Editor’s Letter – Vol. 25, No. 2
Data analytics is a new catchphrase in statistics and computer science, recently appearing in the mass media such as The New York Times. Scotland Leman and Leanna House, authors of this issue’s lead article, define the term as a data analysis approach using not only statistical methods, but a number of instrumental techniques in data mining, computer science, and machine learning. The learning component in the analytics can be used as a teaching engine for communicating novel approaches in data analysis in a robust and interactive fashion. For example, the authors demonstrate how their discovery-via-visualization approach would greatly improve students’ appreciation of the subtleties associated with dimensionality reduction in the analysis of Fisher’s Iris data. Moreover, the authors provide an alternative to the traditional teaching paradigm of presenting underlying formulas, followed by giving a numerical example. The article thus should be considered by readers interested in statistical pedagogy.
In “The Family Tree of an Epidemic,” Adam Kucharski gives an introduction to another rapidly growing research area, namely modeling various evolutionary phases of an epidemic via applying dynamical models, time series analysis, and social networks, which are commonly used in phylogenetics. Kucharski’s main proposal is that in addition to analyzing the time series of incidence, modern epidemiology can hugely benefit from genetic data.

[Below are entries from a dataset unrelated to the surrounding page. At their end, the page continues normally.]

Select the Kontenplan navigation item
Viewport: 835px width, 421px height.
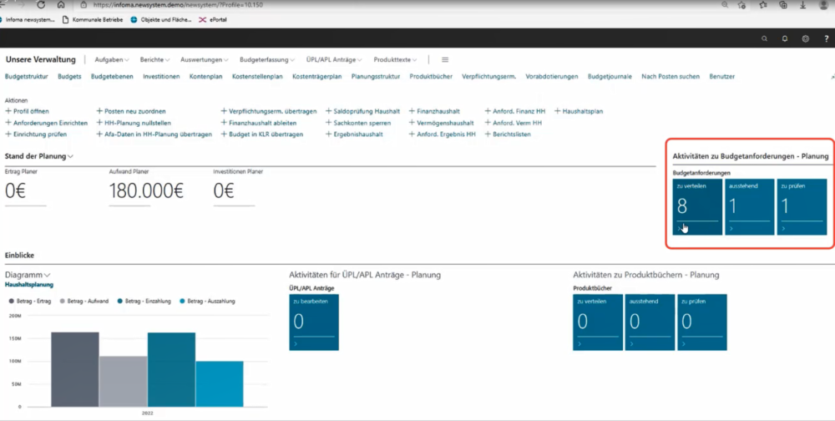pyautogui.click(x=205, y=77)
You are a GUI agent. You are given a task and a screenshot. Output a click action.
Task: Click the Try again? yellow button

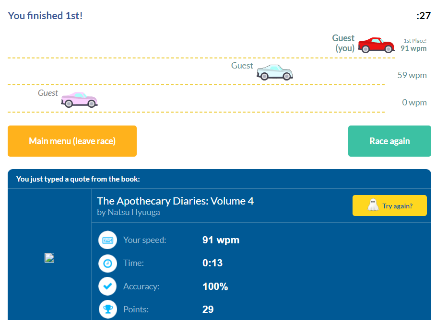tap(389, 206)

In a unique exercise in documenting what goes into earning a PhD in statistics, Alden L. Gross infuses data visualization, humor, and sharp social commentary to address a series of philosophical and pragmatic concerns along the lines of “Why does graduate school take so long?” and “Are you missing out on the rest of life?”
Maya Bar-Hillel and Ro’i Zultan provide a remarkable demonstration of the so-called middle bias in decisionmaking through the analysis of gambling bets in Roulette. A carefully composed contour map of all the bets made within a fixed period of time vividly exhibits the middle bias when the position of the bettor around the Roulette table is taken into account.
Laura Taylor builds a competing-risks model with recurrent events using play-by-play data collected from the 2011 NCAA Men’s Basketball Tournament. Taylor’s approach highlights the adaptability of the competing-risks method for analyzing sport data via six events: points scored and allowed from free throws and two- and three-pointer shots.
In her column, The Big Picture, Nicole Lazar writes about multiple testing and multiple comparisons in the analysis of large data. Lazar also gives the reader a tour of influential approaches such as Benjamini-Hochberg’s method of controlling the false discovery rate. Lazar also hints on effectiveness of Bayesian modeling for incorporating various types of dependence structure in multiple testing.
Mine Çetinkaya-Runder, Dalene Stangl, and Kari Lock Morgan create a lesson plan using Google’s Transparency Report, published in October 2011. The report consisted of the frequency of the requests, originated in different countries, for removing specific content from the Internet. The authors show that a data set including the number of users and accounts for whom data was requested, population estimates for each country, human development index, freedom of the press, and democracy indexes, can be used effectively for teaching exploratory data analysis and statistical inference.
In A Statistician Reads the Sports Pages, Shane Jensen revisits Fredrick Mosteller’s 1952 Journal of the American Statistical Association article, “The World Series Competition.” Similar to Mosteller’s classic, Jensen concludes that the better team—defined as the team with a superior performance in the regular season—will not have a clear advantage in the World Series. Jensen supports this claim by examining the time series of the proportion of series won by the better team and by accounting for the number of upsets in the history of the series.
Howard Wainer discusses a serious issue with modeling educational data: imputing nonexistent data via zeros. Wainer shows, quite effectively, that how and why even simple imputation techniques say, the employment of a regression model can drastically improve the quality of school rankings. Wainer showcases his argument with a case study of ranking the performance of the Promise Academy in Memphis, Tennessee.
In Ethics and Statistics, Andrew Gelman tells us about two disturbing stories of violating ethical practices in medical trials. The first is about testing drugs on undocumented immigrants; the second deals with the political-social-ethical—and indeed statistical—layers related to the breast cancer treatment drug Avastin.
Alessandra Iacobucci, guest reviewer of this installment of book reviews, highly recommends Art of R Programming by Norman Matloff. Meanwhile, the book editor, Christian Robert, is on a roll, reviewing Understanding Computational Bayesian Statistics by William Boldstad; Bayesian Ideas and Data Analysis by Christensen, Johnson, Branscum, and Hanson; and Bayesian Modeling Using WinBUGS by Iannis Ntzoufras.